**AIM OF THE TASK**
Print the lines word for word, starting with the line that contains "At what coordinates" and going on through the last line, and leave the pictures out of your answer.

Start MATERIAL SHOWN

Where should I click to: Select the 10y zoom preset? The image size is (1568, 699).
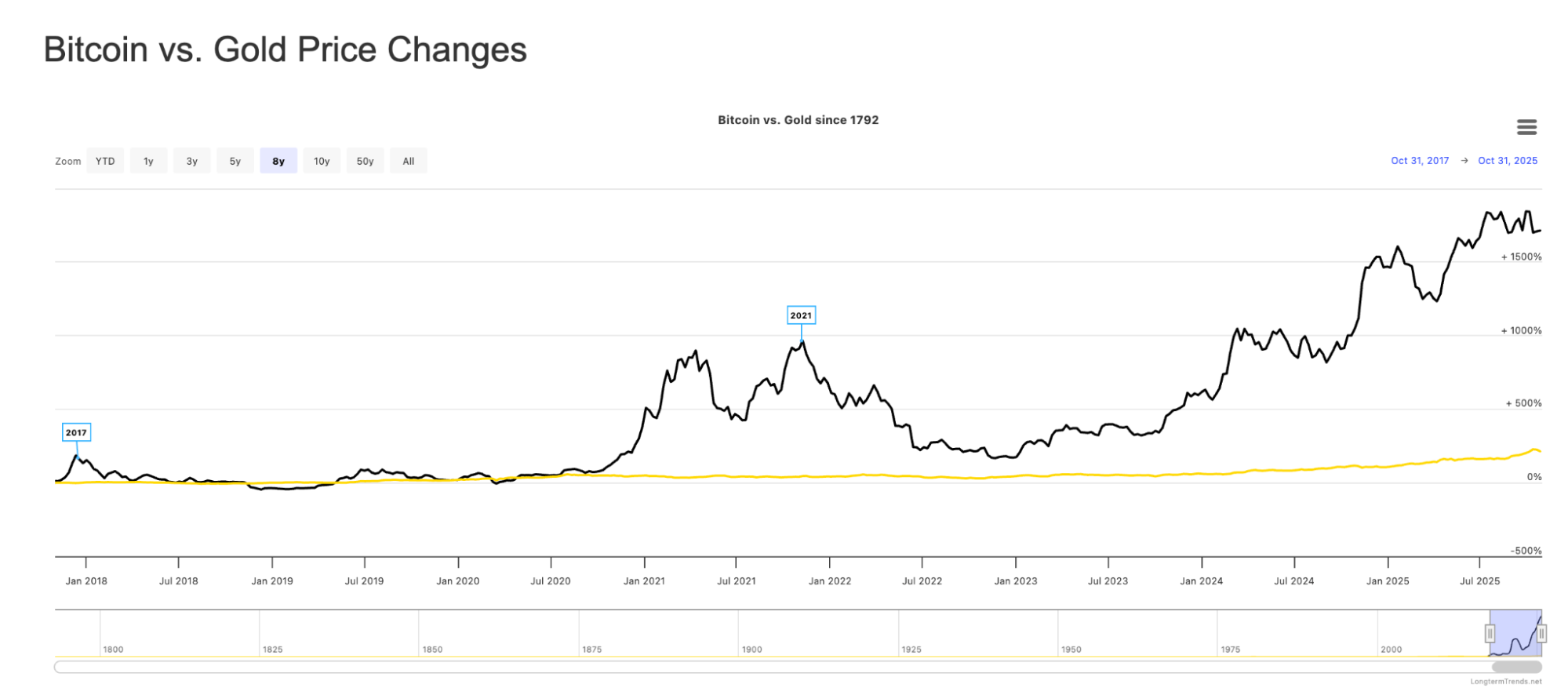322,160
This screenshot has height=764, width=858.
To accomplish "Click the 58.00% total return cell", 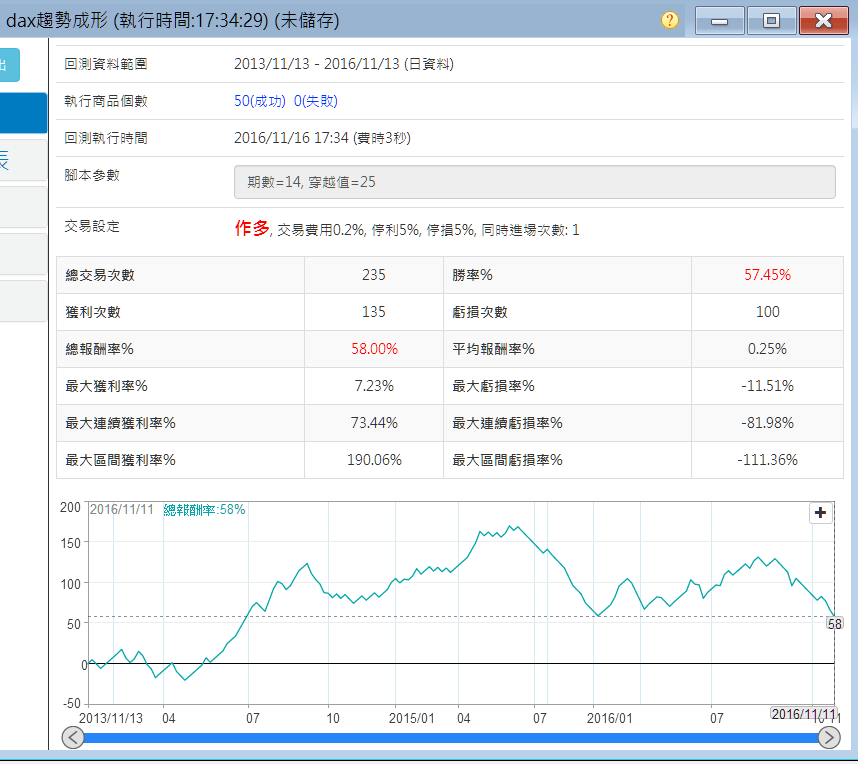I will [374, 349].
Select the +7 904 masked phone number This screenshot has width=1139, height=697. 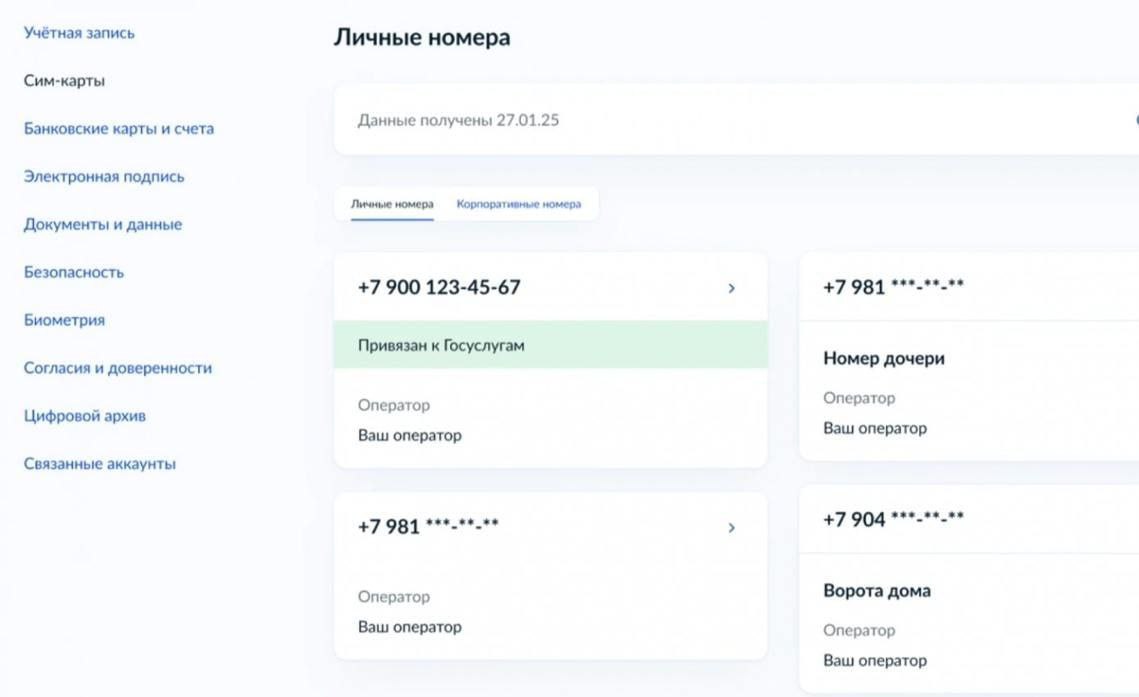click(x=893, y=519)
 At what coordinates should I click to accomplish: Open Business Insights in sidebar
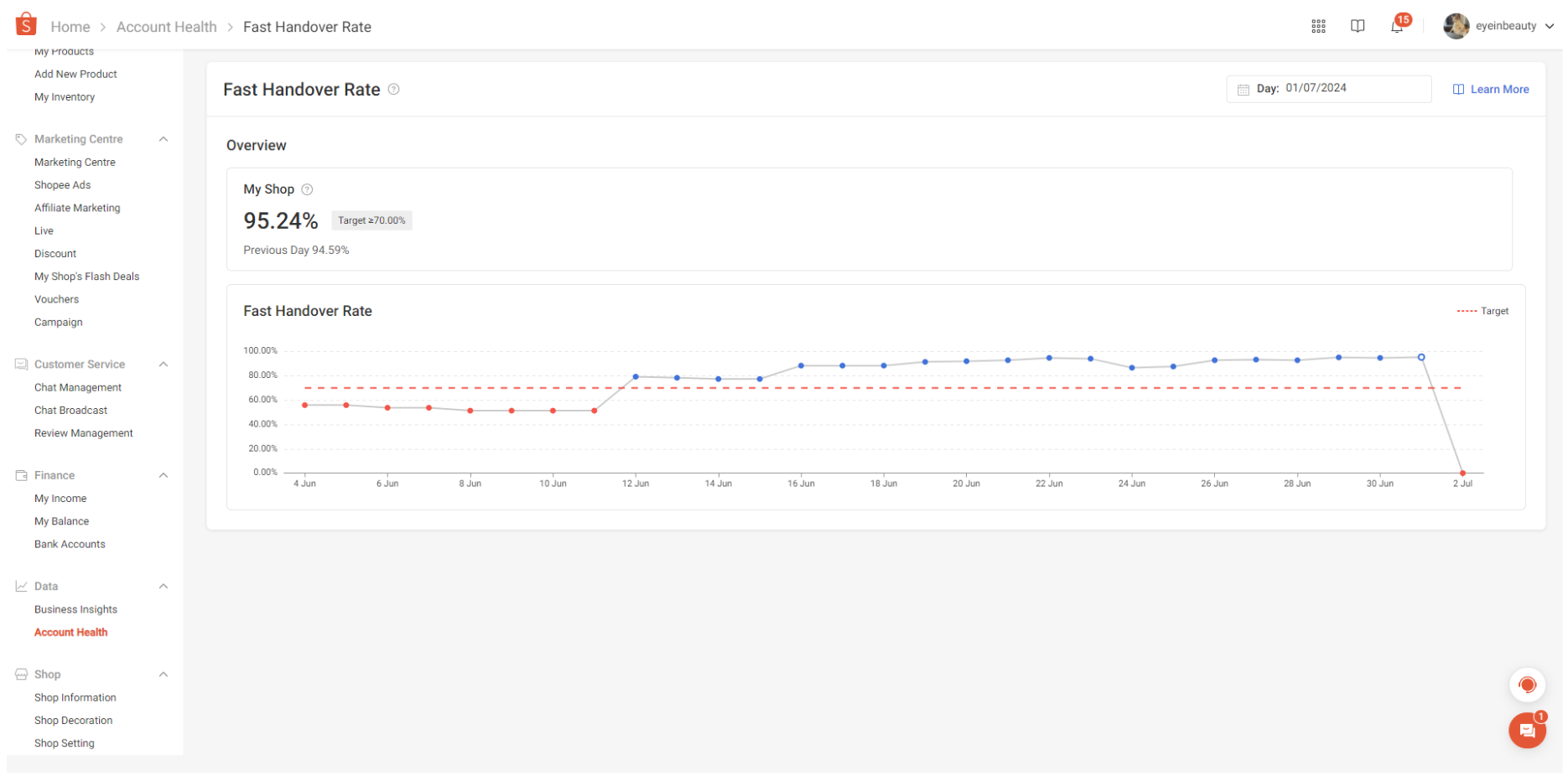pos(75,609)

End MATERIAL SHOWN

**OUTPUT FOR THIS EXERCISE**
 At what coordinates should I click to accomplish: Open Business Insights in sidebar
pos(75,609)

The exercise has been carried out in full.